Vinyasa Flow – An invigorating, mindful class that connects our breath to a series of poses intended to strengthen our core and deepen our practice. The pace of this class is brisk as we flow from one pose into the next.
Yin & Flow: A mixed level class appropriate for all levels. This class will combine breath-work, static stretches and flowing yoga poses. Movements are designed to help open the body and prepare it to begin the day. The class will draw from Yin yoga, helping to release the body’s deepest tissues.

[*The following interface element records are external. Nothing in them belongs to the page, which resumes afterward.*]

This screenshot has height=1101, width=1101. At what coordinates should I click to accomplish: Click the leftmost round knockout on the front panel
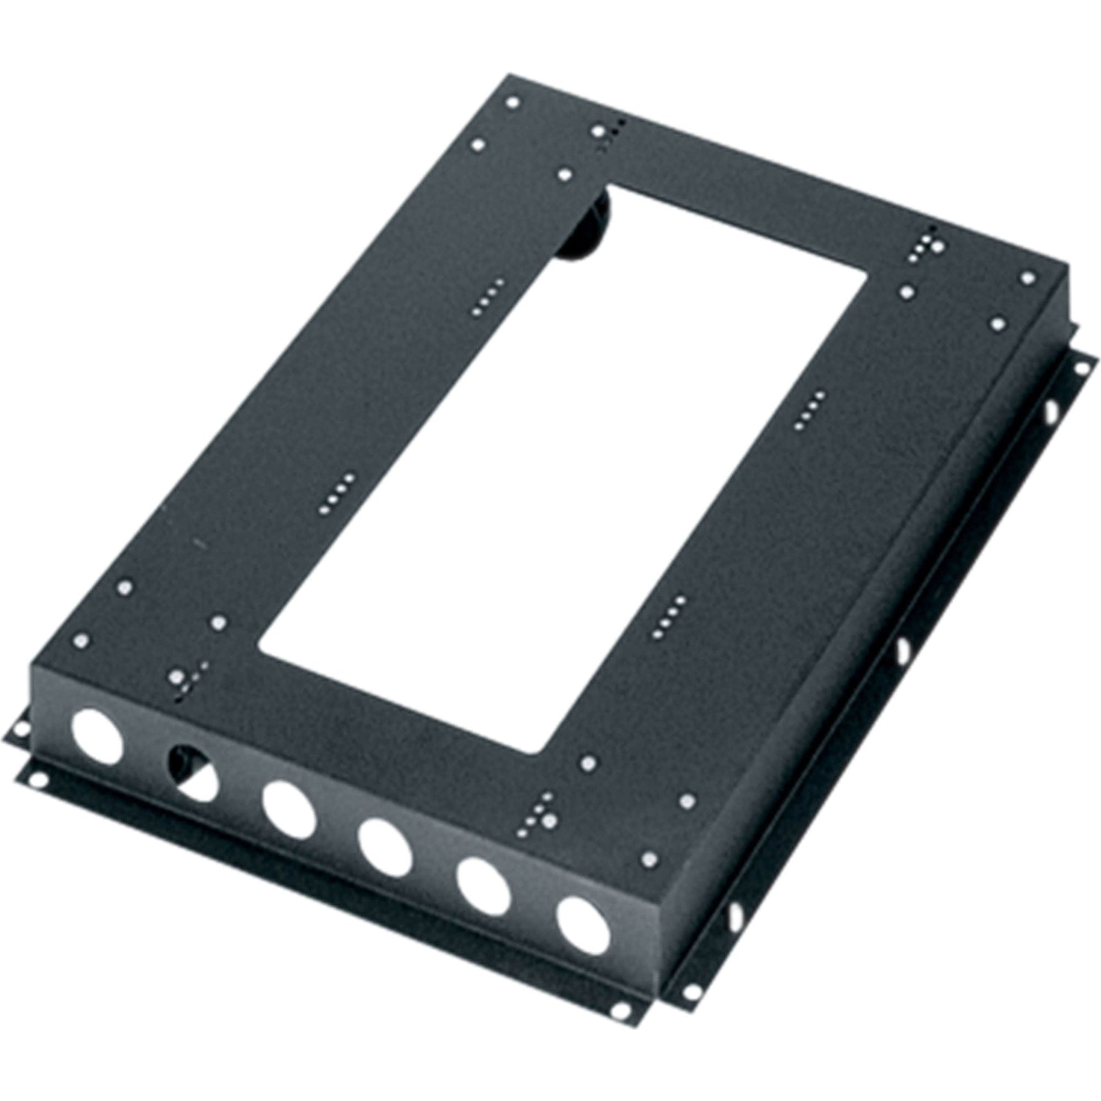coord(96,736)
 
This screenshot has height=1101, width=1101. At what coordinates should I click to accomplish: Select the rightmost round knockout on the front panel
coord(584,926)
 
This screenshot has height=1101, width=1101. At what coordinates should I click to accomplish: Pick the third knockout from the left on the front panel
coord(289,810)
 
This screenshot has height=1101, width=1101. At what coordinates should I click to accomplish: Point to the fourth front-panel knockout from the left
coord(385,847)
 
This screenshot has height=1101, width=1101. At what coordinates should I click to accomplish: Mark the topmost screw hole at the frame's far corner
coord(513,103)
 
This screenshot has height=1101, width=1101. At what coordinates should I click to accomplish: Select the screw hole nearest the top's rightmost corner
coord(1028,277)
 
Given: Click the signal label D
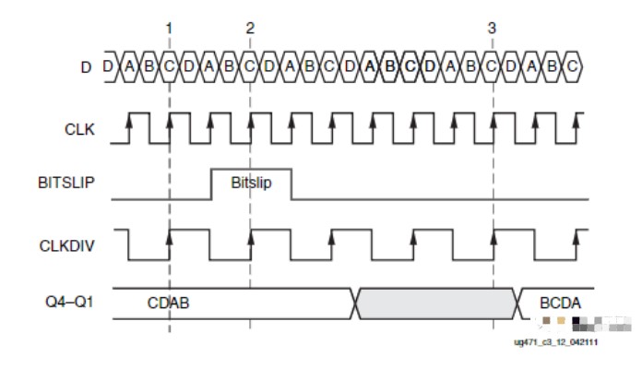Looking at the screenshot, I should click(x=89, y=67).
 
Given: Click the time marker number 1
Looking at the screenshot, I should click(x=169, y=29).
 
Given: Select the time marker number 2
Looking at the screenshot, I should click(x=250, y=29).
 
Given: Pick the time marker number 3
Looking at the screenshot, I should click(x=492, y=29).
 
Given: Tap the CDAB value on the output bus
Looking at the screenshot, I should click(x=168, y=303).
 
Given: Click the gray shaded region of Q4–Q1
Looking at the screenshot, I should click(x=435, y=303).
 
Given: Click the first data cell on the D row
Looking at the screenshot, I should click(x=109, y=67).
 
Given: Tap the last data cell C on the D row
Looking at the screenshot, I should click(x=573, y=67).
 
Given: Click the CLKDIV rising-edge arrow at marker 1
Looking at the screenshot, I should click(x=169, y=238).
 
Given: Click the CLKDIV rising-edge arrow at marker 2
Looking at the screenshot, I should click(x=250, y=238).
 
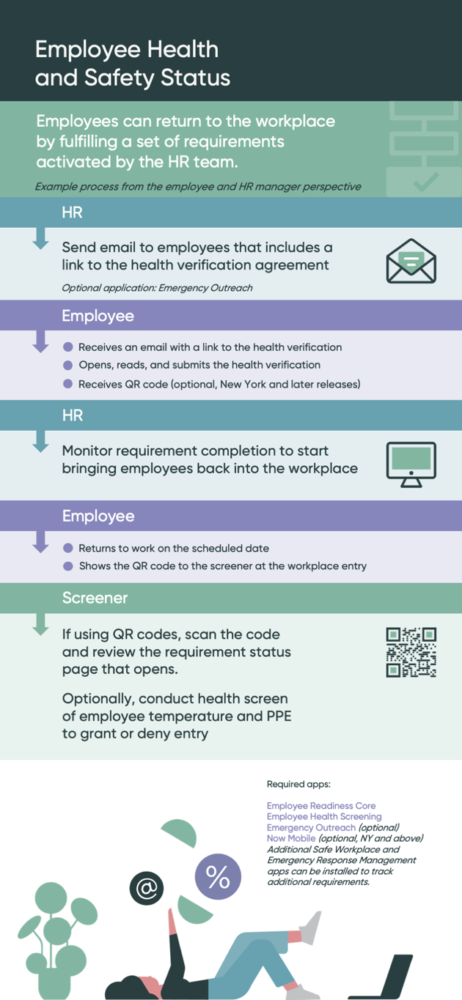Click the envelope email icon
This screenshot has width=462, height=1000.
coord(411,261)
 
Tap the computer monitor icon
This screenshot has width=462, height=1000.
coord(411,464)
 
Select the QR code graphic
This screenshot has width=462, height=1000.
coord(411,652)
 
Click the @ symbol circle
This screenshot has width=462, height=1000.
coord(147,888)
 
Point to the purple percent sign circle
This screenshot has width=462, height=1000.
coord(218,876)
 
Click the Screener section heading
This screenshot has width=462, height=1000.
coord(95,598)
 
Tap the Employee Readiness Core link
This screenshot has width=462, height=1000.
coord(320,805)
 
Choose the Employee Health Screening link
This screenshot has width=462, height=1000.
coord(324,816)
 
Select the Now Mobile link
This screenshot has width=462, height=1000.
coord(291,838)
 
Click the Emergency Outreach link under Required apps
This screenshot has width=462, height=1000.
coord(311,827)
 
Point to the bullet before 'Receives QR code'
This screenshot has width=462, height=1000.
coord(68,384)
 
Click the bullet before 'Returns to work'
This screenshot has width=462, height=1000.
coord(68,548)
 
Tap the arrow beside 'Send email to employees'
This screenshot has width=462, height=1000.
coord(40,238)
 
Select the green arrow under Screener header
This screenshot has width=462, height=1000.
coord(40,624)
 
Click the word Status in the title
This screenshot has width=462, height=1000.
coord(195,77)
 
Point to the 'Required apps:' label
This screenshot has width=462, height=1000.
coord(298,784)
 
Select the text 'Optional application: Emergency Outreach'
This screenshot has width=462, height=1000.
coord(157,288)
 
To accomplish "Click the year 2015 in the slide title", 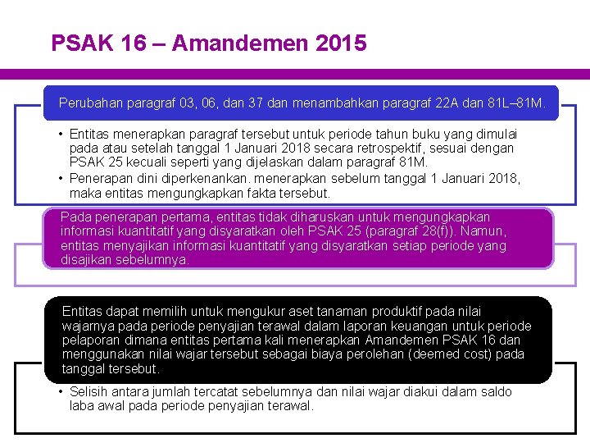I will tap(340, 43).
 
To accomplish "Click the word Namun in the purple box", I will tap(483, 231).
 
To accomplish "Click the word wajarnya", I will tap(88, 326).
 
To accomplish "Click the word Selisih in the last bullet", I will tap(88, 392).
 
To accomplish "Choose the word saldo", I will tap(495, 392).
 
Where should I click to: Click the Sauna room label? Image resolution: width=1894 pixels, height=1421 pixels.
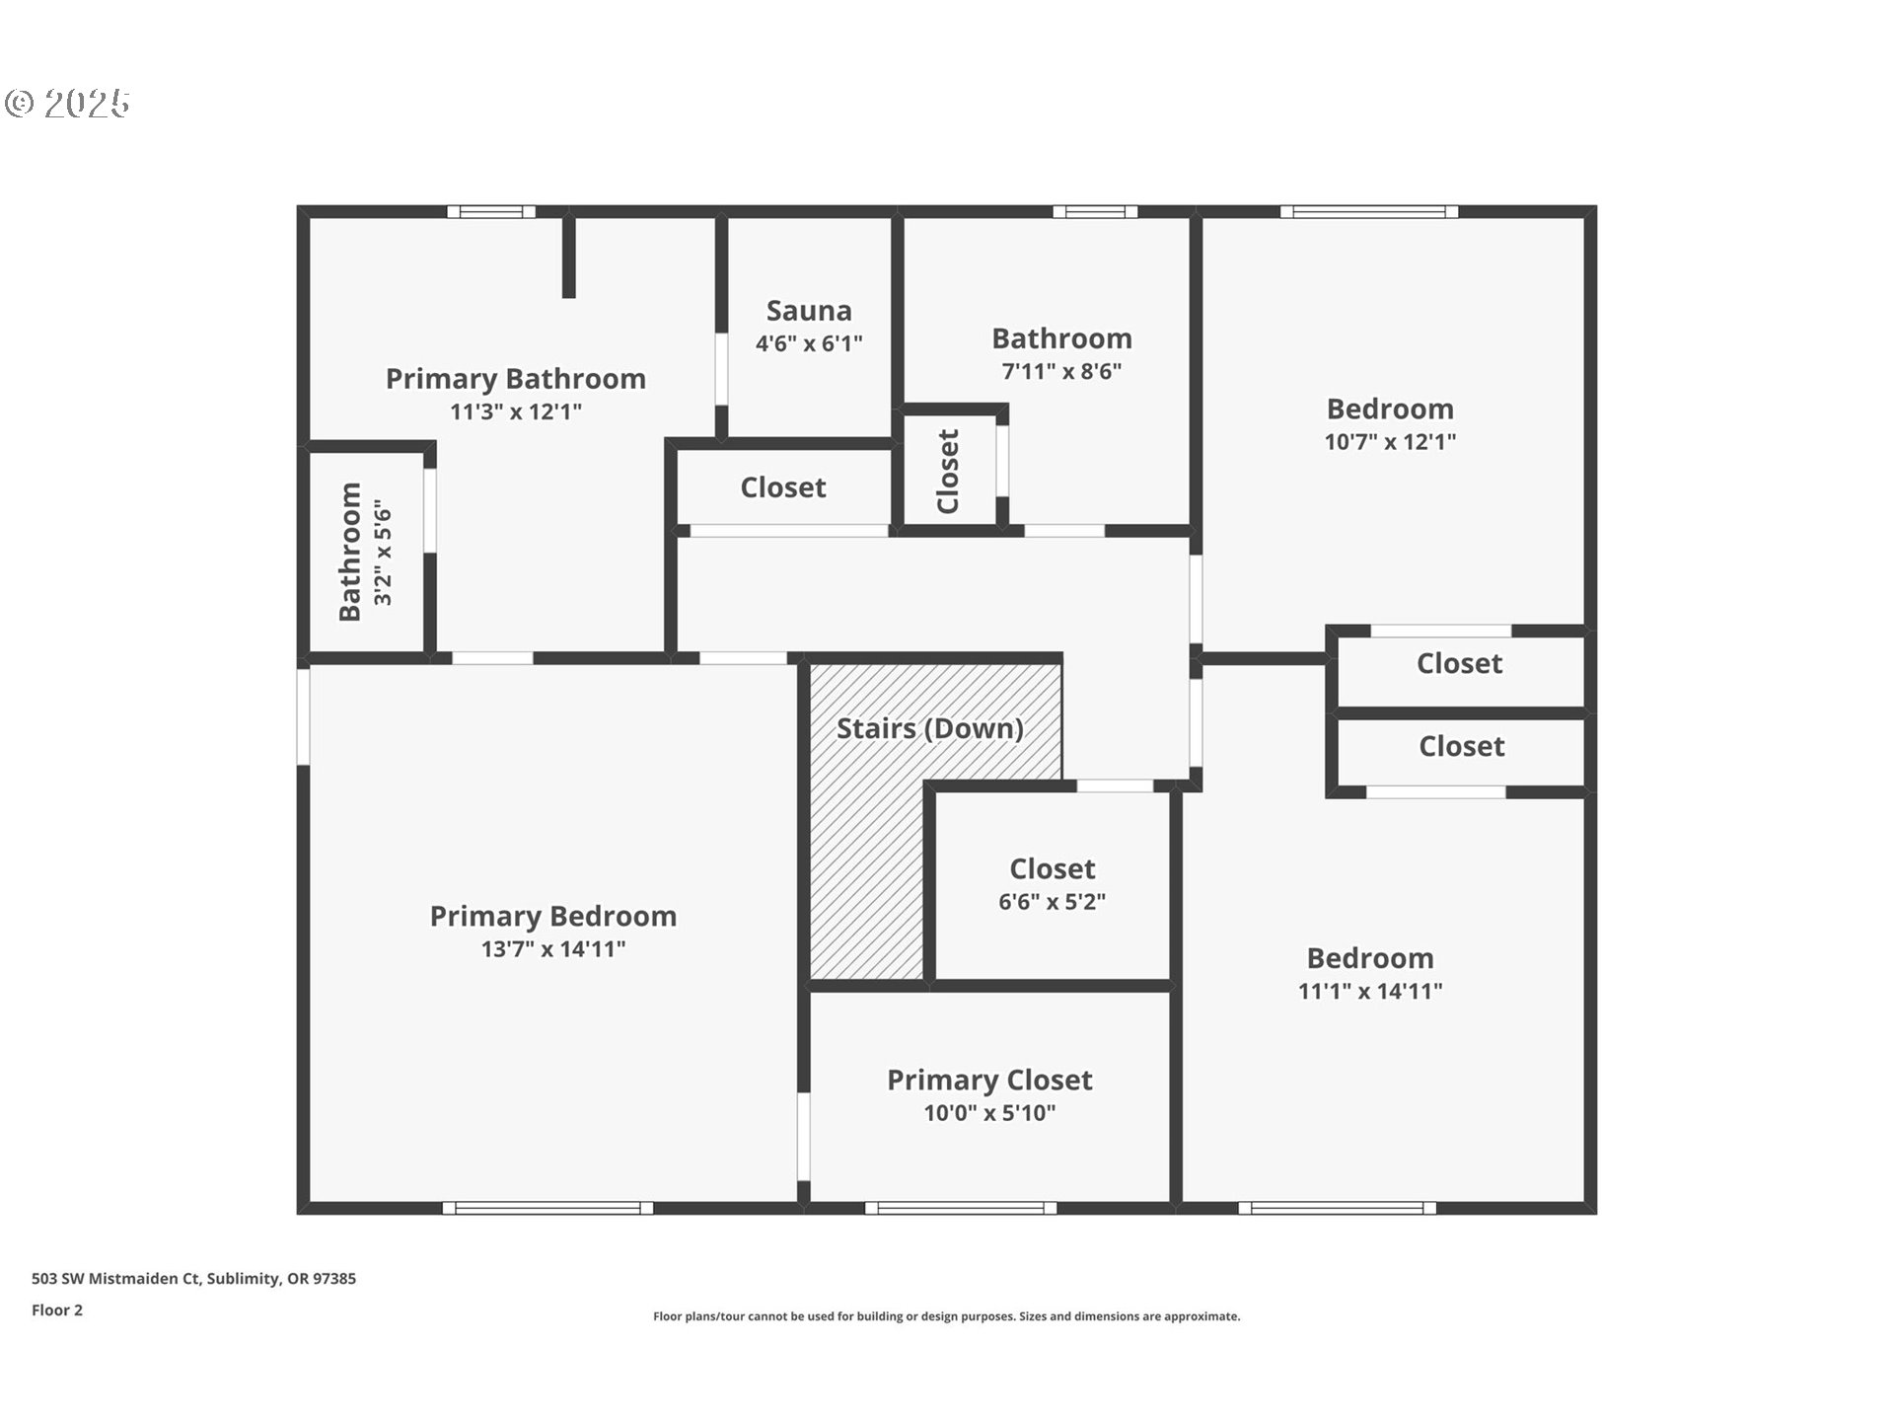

Yin Yoga uses long-held, gravity-driven poses to stress our connective tissues. When we sit for long periods of time, whether in meditation or at desks and in cars, the connective tissue of the legs, pelvis, and spine become chronically contracted and tight, causing low back pain, reduced mobility, poor digestion, restless legs, sciatica, and many other energy blocks and health issues. Yin Yoga works to open connective tissue and restore a healthful flow of energy. Although most of our practice is floor work, this is not a restorative practice. We will not heat up our bodies as we do in an energetic Vinyasa practice. Yin yoga is simple, but it is not easy. It is a challenging practice that is a good balance for our predominantly Yang life-styles
Yoga Nidra: Nidra translates in English as sleep. But yogic sleep is different from a normal night’s sleep. It is a state of consciousness between wakefulness and sleep. It is said that an hour of Nidra is the equivalent of at least 3 hours of deep REM sleep. Plus there’s been research showing how the practice of yoga nidra can help with many physical and emotional struggles. A weekly practice can have many positive benefits in your life.